Successful completion of the course is marked, in full service tradition, with a Dining-In Night and Pass-Out parade at which the First Class badges and other special awards are presented.
The new First Class Cadets become full members of the squadron on completion of the FCTC course and move on to their Leading Cadet training. They can now attend annual camps at R.A.F. stations, commence firearms training and are eligible for air experience flying and gliding.
Leading Cadet Training
Principles of flight, airmanship, aircraft recognition and basic navigation are the technical subjects covered at leading over a period of one year.
At Northwich, training for the Bronze stage of the Duke of Edinburgh’s Award Scheme is completed in parallel with the Leading Cadet training. The Country Code, campcraft, safety precautions, food and cooking, weather and intermediate first-aid are some of the subjects covered before the practice and qualifying expeditions are completed.
The Physical and Volunteering sections of the Award are completed on the squadron, or with other local organisations or schools if preferred.
Senior and Master Cadet Training
Further subjects are studied over one year for Senior Cadet training and a further year to complete Master Cadet.

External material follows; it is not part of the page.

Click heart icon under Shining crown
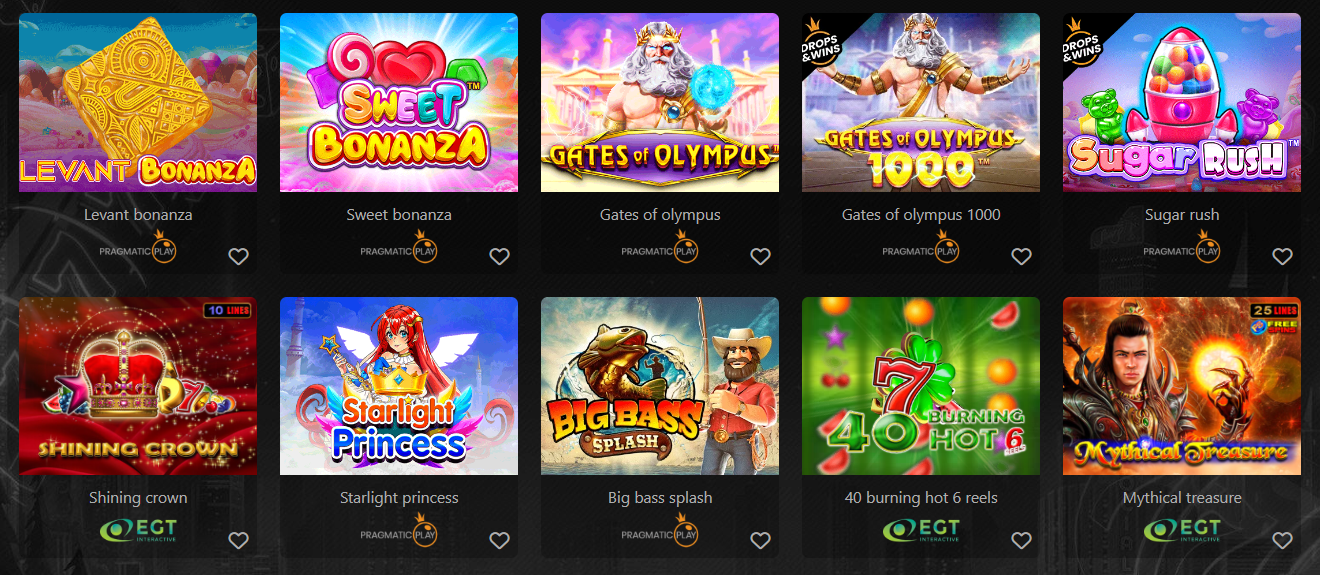The height and width of the screenshot is (575, 1320). pos(238,540)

Currently these are Air Power, Pilot Navigation, Air Navigation, Propulsion, Airframes and Aircraft Handling on a rotating programme.

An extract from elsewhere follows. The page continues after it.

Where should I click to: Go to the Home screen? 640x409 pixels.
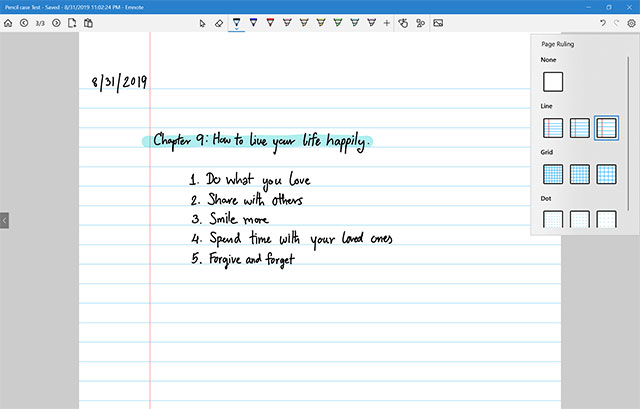[8, 22]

The Silver DofE Award training, courses, expeditions and assessments are completed along with the Senior cadet training, and the Gold stage with the Master Cadet training.
Such is the efficiency of the programme that most cadets complete their Gold Awards in their 17th year, some within days of their 17th birthday.
Promotion is based on merit. It is, however, expected that successful completion of a cadet to corporal course ran by the Squadron’s adult NCO’s will result in promotion to Cadet Corporal. Further promotions to Sergeant, Flight Sergeant and Cadet Warrant Officer are available and the speed of these promotions are down to the individual.
The Duke of Edinburgh’s Award Scheme
The Award Scheme is universally recognised by universities and employers. To progress through Silver and Gold stages requires considerable determination and character. We attach great importance to the scheme. All the training for the three levels of the award, Bronze, Silver and Gold, are incorporated into the Leading, Senior and Master Cadet training syllabus respectively. Expeditions for Bronze are completed locally, whilst Silver and Gold expeditions are planned either in the Lake District or Wales.
The Volunteering section at Bronze usually consists of a group charity event. For Volunteering at Silver and Gold cadets provide assistance to many local charities and organisations.
The Physical and Skills sections can be completed and assessed on the squadron, however cadets are encouraged to include activities in which they already participate outside the unit and which can be used to qualify for the scheme.
Each year, the cadets can participate in a number of exercises, one to three days duration, both locally and further afield. These manoeuvres enable them to improve their fieldcraft, survival, navigation and leadership skills.
The Air Training Corps Adventure Training Centres in Wales and the Lake District are regularly used, along with the Army Training Centre in Capel Curig. The facilities at these centres enable cadets to experience hillwalking, rock climbing, abseiling, gorge walking, scrambling, caving, kayaking and canoeing.
146 Squadron Band
The band performs at about a dozen events each year ranging from Remembrance Sunday and Pass-Out parades to charity garden parties, carnivals and fetes. Over the years it has helped raise thousands of pounds for the charities concerned and raised the profile of the Squadron in the local community. A cadet does not need any musical skills to join the band as full training is given.